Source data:
____________
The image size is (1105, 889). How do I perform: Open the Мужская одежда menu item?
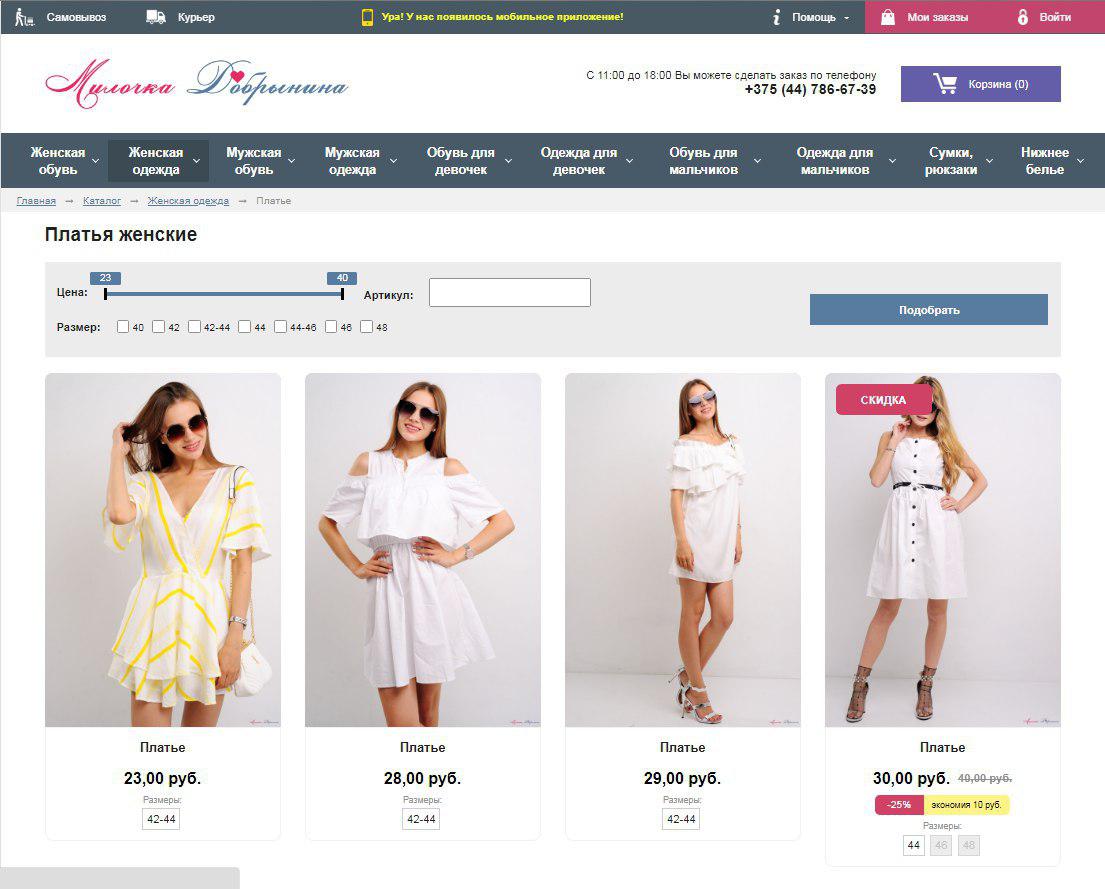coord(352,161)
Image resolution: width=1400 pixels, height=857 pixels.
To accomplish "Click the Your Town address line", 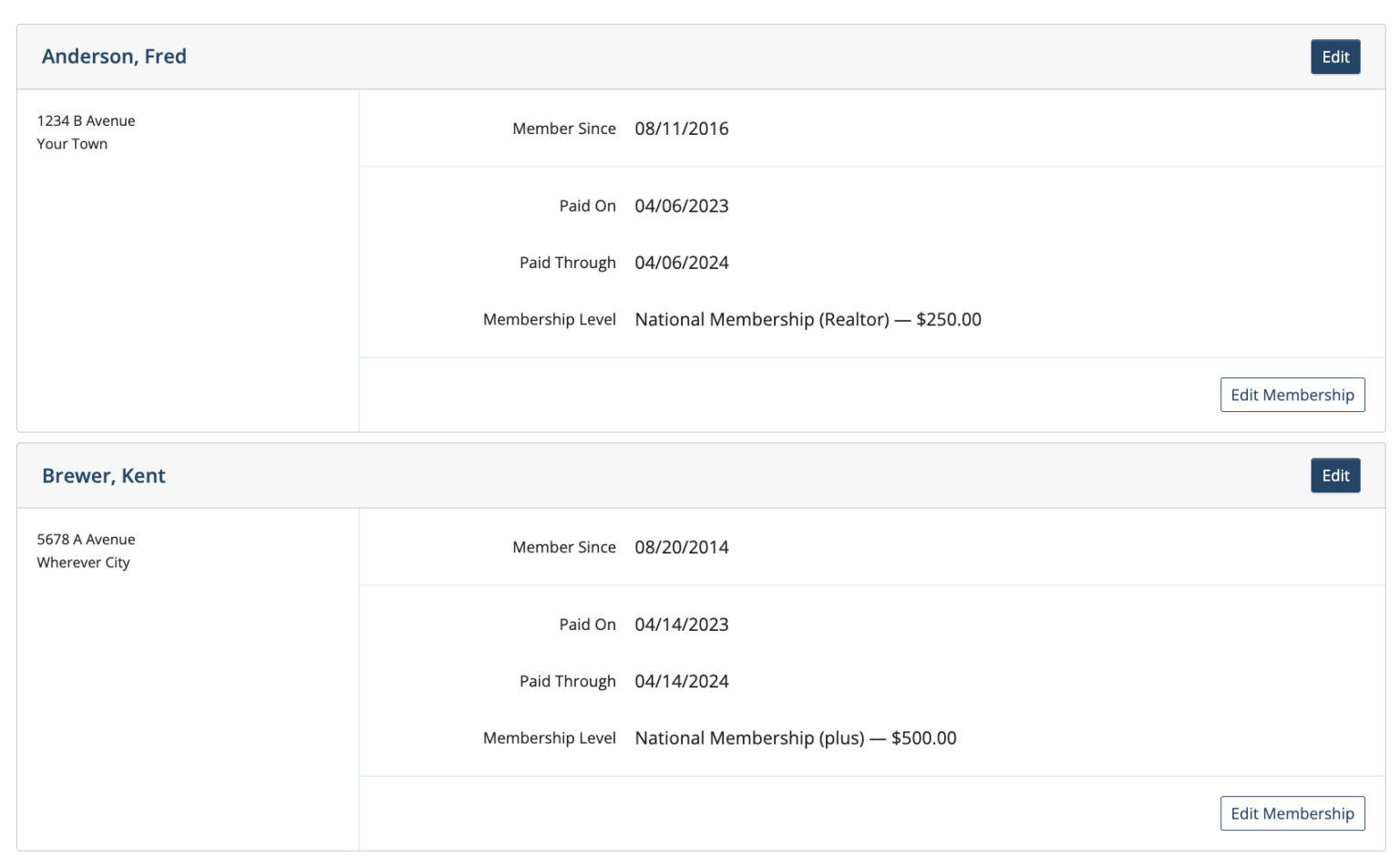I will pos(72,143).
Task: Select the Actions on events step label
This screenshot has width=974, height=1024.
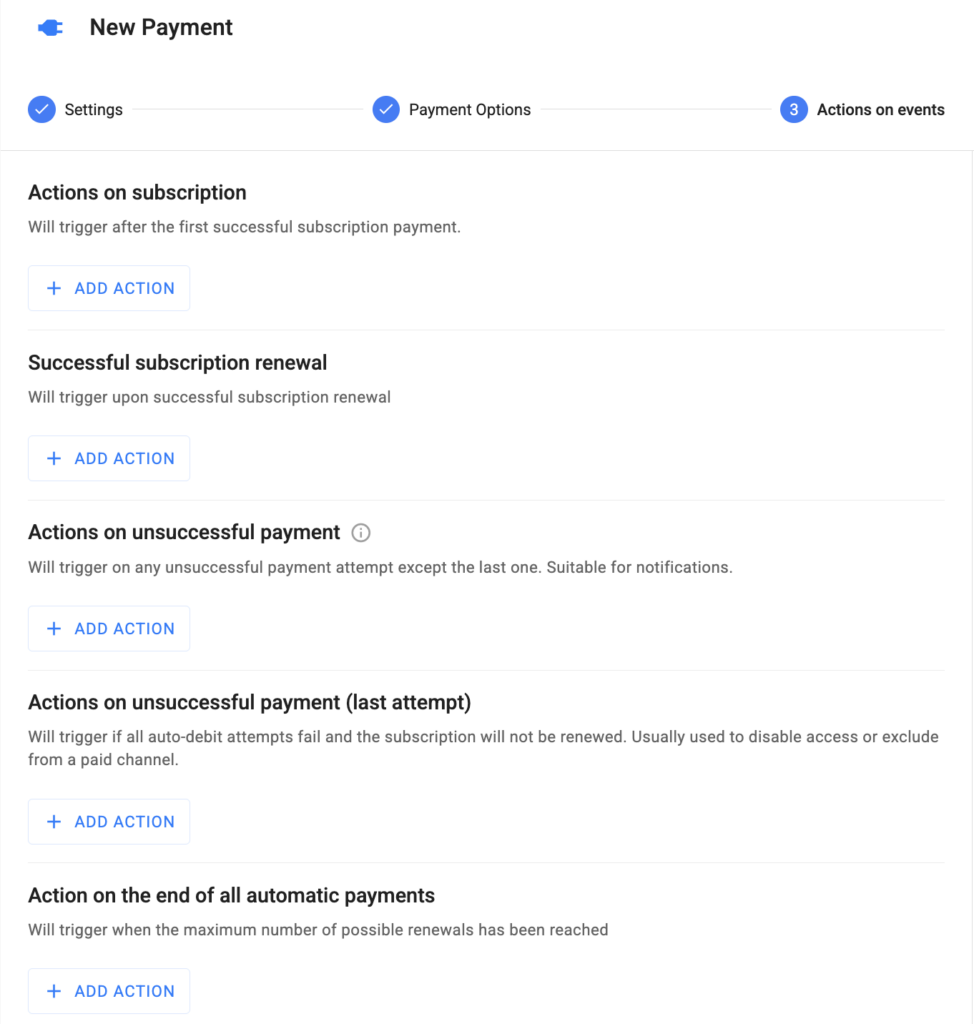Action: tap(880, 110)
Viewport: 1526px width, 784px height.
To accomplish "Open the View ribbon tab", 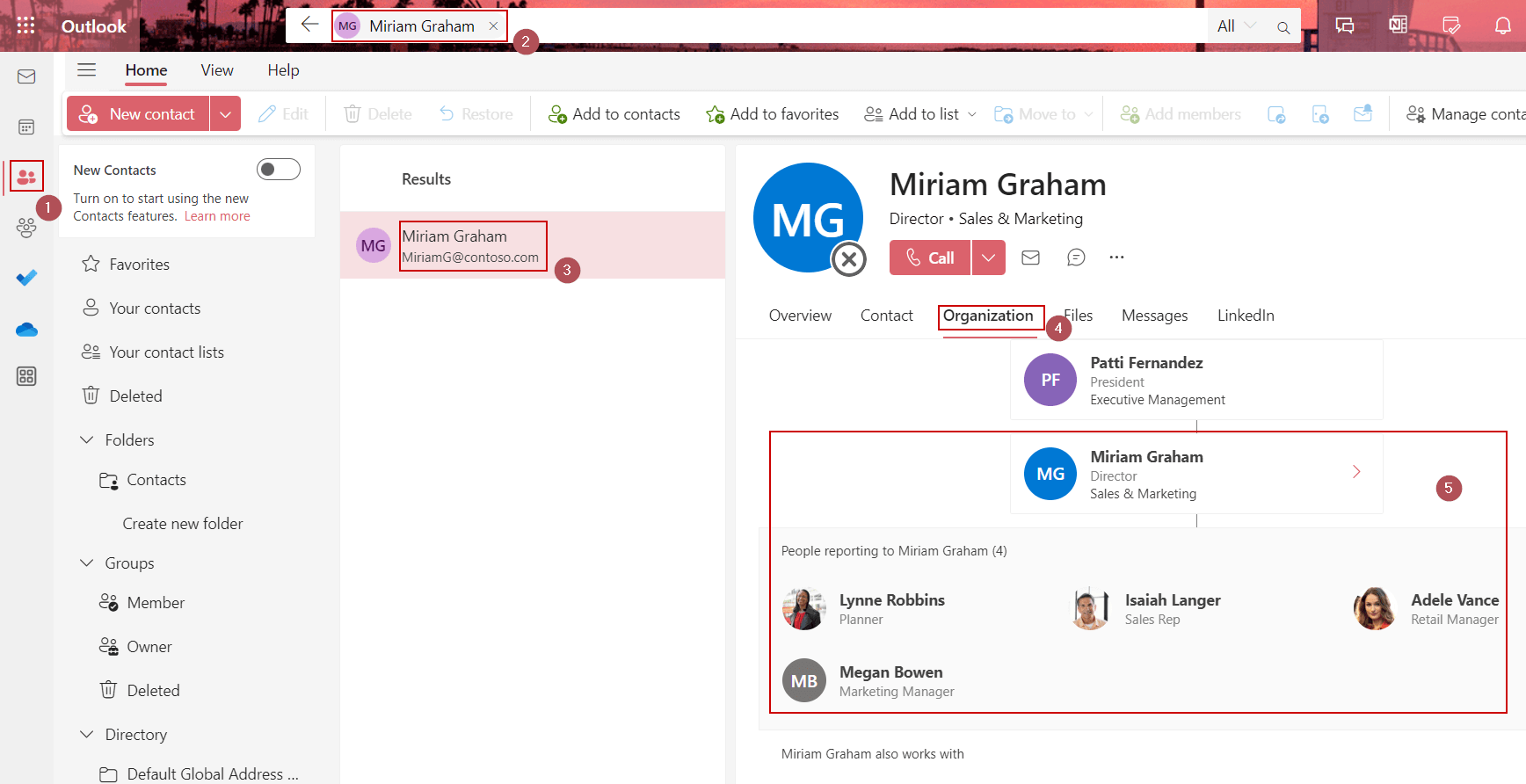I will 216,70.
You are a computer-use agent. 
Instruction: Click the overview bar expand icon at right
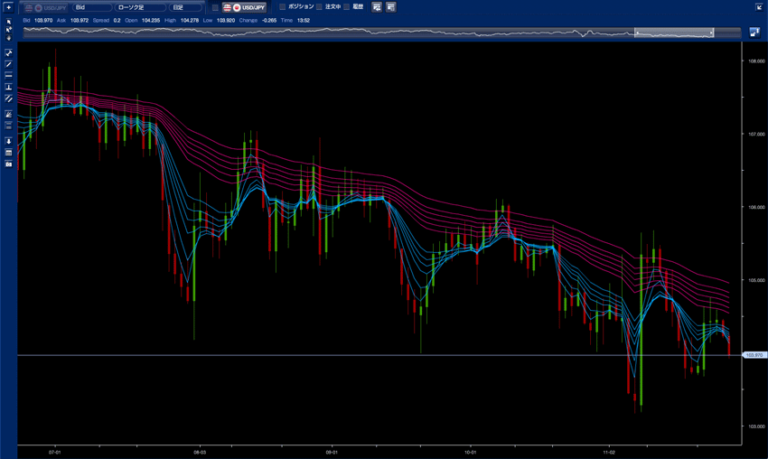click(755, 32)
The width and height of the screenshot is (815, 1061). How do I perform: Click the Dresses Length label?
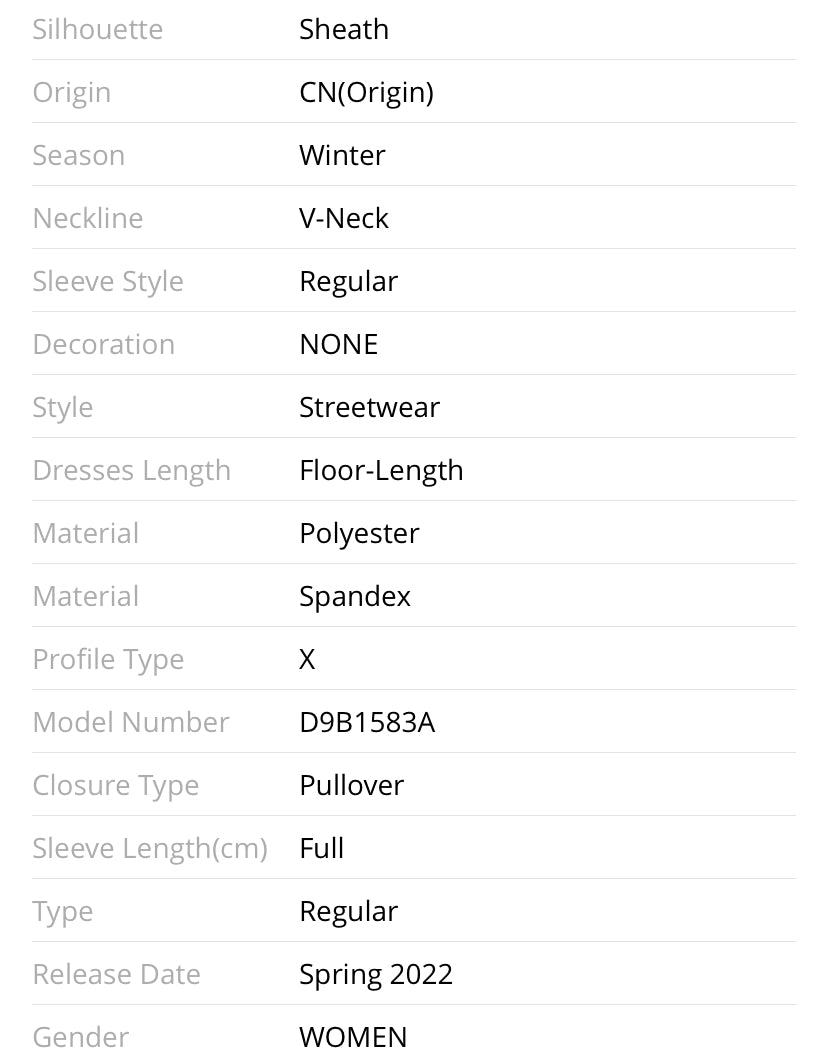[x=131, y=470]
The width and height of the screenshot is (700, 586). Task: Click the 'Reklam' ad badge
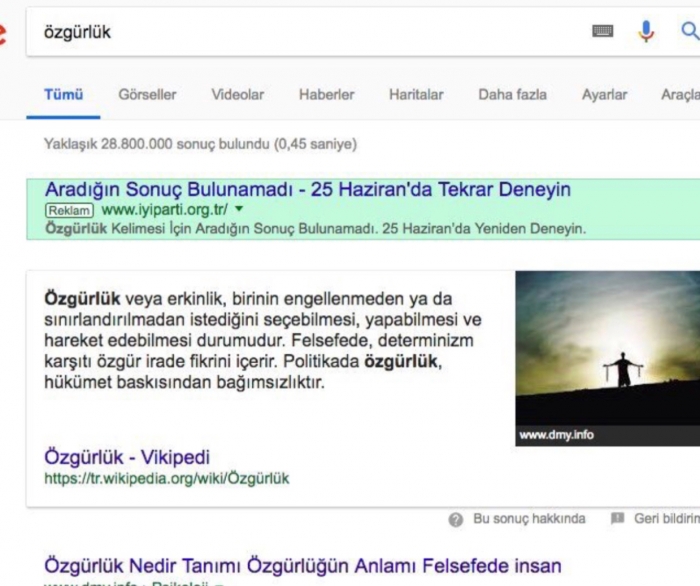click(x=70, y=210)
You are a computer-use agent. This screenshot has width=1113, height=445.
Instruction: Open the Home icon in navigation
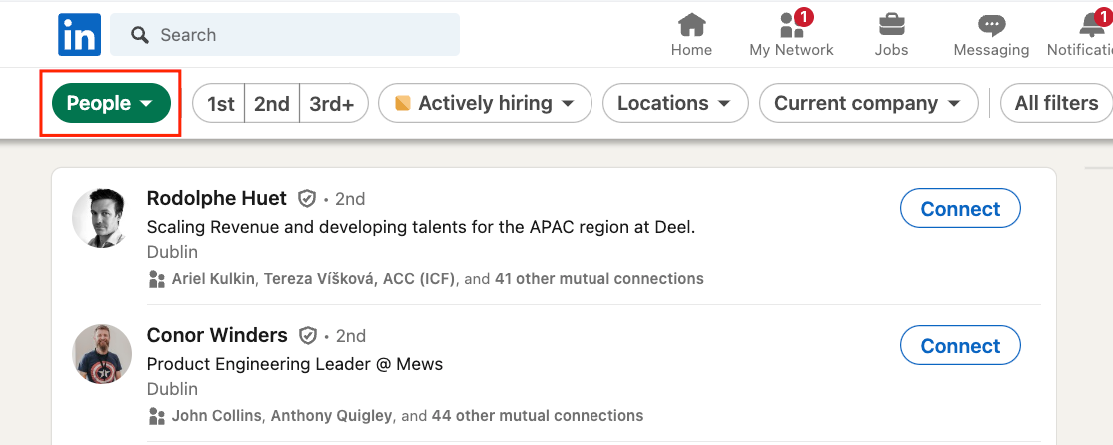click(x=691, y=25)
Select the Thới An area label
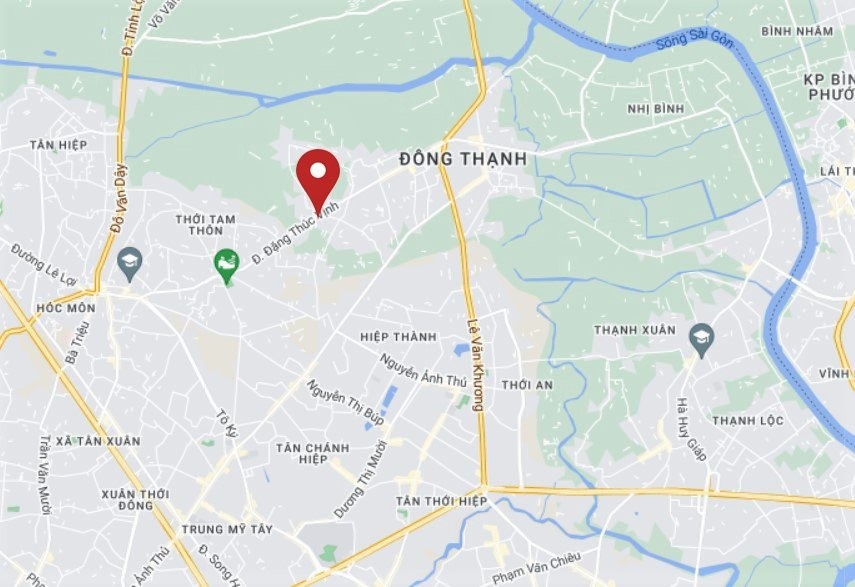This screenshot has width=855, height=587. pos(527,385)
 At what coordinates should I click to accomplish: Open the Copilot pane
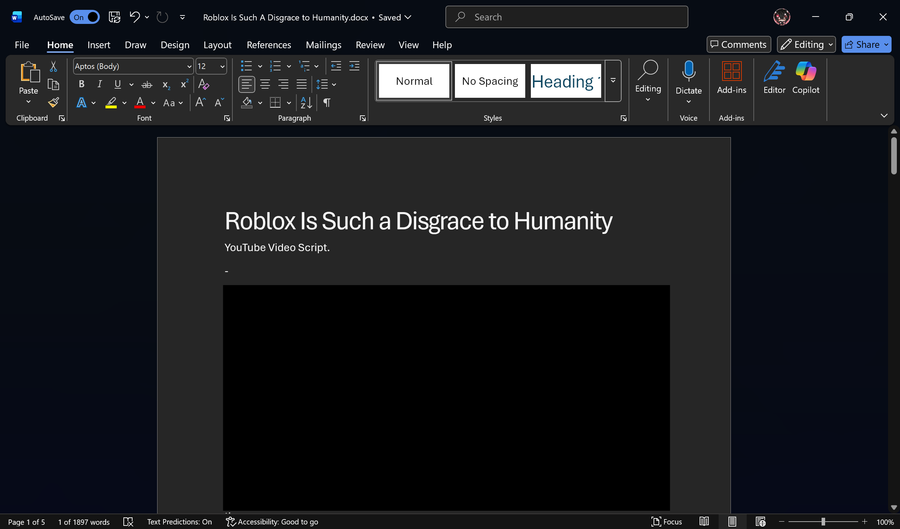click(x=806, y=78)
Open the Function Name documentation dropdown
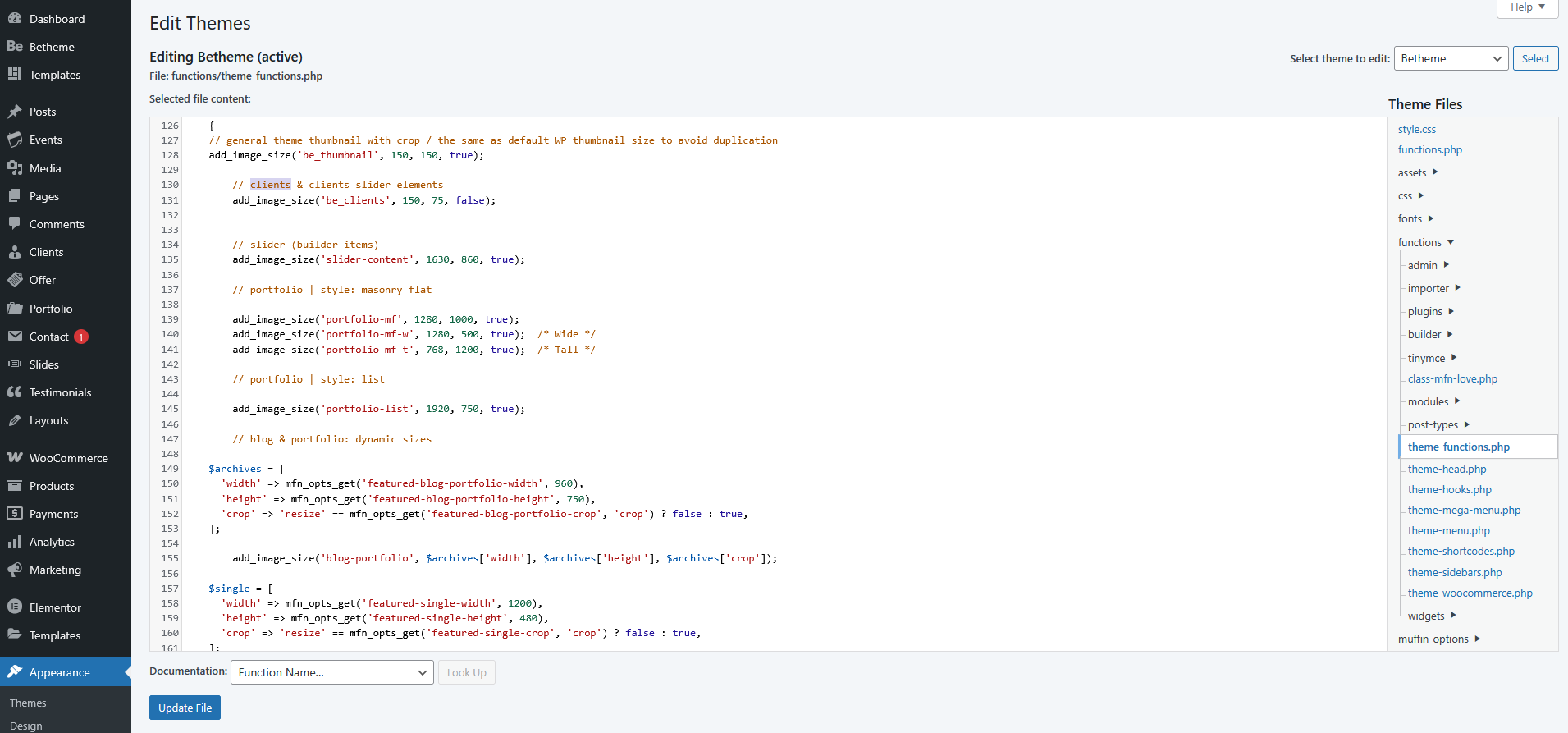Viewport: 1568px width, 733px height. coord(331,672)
____________
- Task prompt -
The line containing "The width and height of the screenshot is (815, 1061)." and every line after it, through the end of the records, are what you should retype exactly. Do not include the pictures.

- Task result -
The width and height of the screenshot is (815, 1061). How do I perform: Click the Dresses Length label?
[x=131, y=470]
The width and height of the screenshot is (700, 586). Task: Click the 'Reklam' ad badge
click(x=70, y=210)
You are a computer-use agent. This screenshot has width=1113, height=445.
Instruction: Open the Home icon in navigation
click(x=691, y=25)
Select the Thới An area label
This screenshot has width=855, height=587. pos(527,385)
 At what coordinates should I click to accomplish: Open the Copilot pane
click(x=806, y=78)
Open the Function Name documentation dropdown
Viewport: 1568px width, 733px height. coord(331,672)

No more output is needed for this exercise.